Further, POTS has been down since this time last month. The problem is the line from the pole to the house. AT&T has known this since the guy who set us up with the faster intertubes last year slapped some bubble gum on the line and promised to send a fixit notice upstream.

Obviously he never did, and so the line tech who was out on Saturday said he'd send a lineman to fix things. The lineman claims he was here on Sunday, but he must have been wearing his cloak of invisibility. So then they send out a data guy today who can't fix anything. He says he's put in for a lineman who'll be here tomorrow. I hope it's not the invisible guy from Sunday.

EDIT: Oh, bonus! Mister Super Second Level Tech, the one who was invisible on Sunday, apparently came back today invisibly again, and marked our problem as resolved. We found this out when AT&T called Bobbi on her cell phone and asked her to rate her service. I guess they had to reach her on the cellie because the land line kept ringing busy... since, you know, it was never actually #$&@ing FIXED.

This is insane. You call some script drone in a cubicle who knows nothing. They dispatch some guy who is capable of doing diddly little fixes around the house. He can't fix it so he calls the bigger guy. The bigger guy just %^&#ing blows you off and marks the problem solved and when you call to complain, who do you call? The same script drone in a cubicle who knows nothing who was in on step one of the whole mess which just starts the vicious circle again.

I need to rattle the biggest cage I can find there. When AT&T can't successfully get an analog signal from a pole across some twisted pair to a telephone handset a hundred feet away, they have completely failed at their core competency. They knew how to do this stuff in Eighteen hundred and blankety-bleeping eighty-five, for bleedin' Alexander Graham Bell's sake!

Overheard in the Office...

Me: "Dammit!"

RX: "What?"

Me: "The internet just $#!+ the bed again. DSL's totally hosed."

RX: "Well, you did just tweet to Netanyahu. Mossad never sleeps."
(Thing is, that was her joke, in response to my initial "If you like your terrorist nuclear weapon, you can keep your terrorist nuclear weapon." I just stole it and put it on Twitter.)
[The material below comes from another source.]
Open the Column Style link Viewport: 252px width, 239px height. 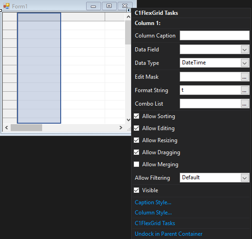point(153,213)
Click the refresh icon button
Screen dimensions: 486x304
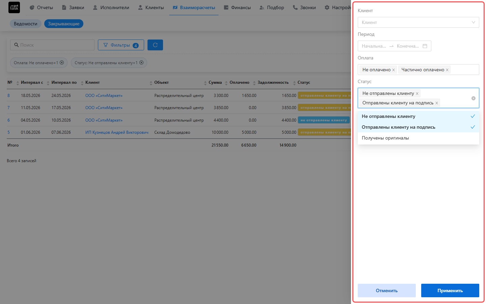pyautogui.click(x=155, y=45)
Overheard in the Office...

Somebody or another on NPR recently casually used a throwaway line about how the Greek bailout deal negotiations were putting... I believe the phrase was "unprecedented strains" or something close ...on relations between the countries. I nearly drove into a ditch at the mind-boggling ahistoricity of such a statement.  
"Ve are chust here to see ze tourist sights, ja."

Round Two

The line of storms that rolled through at lunch yesterday was just the warmup act, as it turned out. The main attraction didn't roll through until late last night. I was playing World of Warcrack when the phone rang.
Shootin' Buddy: "I'm okay. I didn't get hit by the tornado."

Me: "By the what, now?"
Lafayette being about an hour as the derecho blows from Indy, that was the cue for the sound effects to start up outside Roseholme Cottage. Not five minutes after I was off the phone with Shootin' Buddy, it sounded like we were taking shellfire outside, complete with flickering lights.

Local TeeWee news reports:
Power Outages: IPL 35,871; Duke: 19,953; South Central REMC: 5,567
TOTAL: 61,391
So that was a pretty good wallop we took. Indy is quite well tree-covered for a major city, which means there's a lot of stuff to fall on power lines.

Monday, July 13, 2015

Thunderbolts and lightning, very very frightening

As Bobbi left for work today, she reminded me to be on the lookout for the DSL tech and the tree guy.

Just before noon, it got dark outside. Then the sky lightened some, but to an ugly shade of green. The sky dumped an inch of standing water on the sidewalk in the back yard, pretty much all at once.

I don't think we'll be seeing the tree guy today. Not a good day to be up in trees.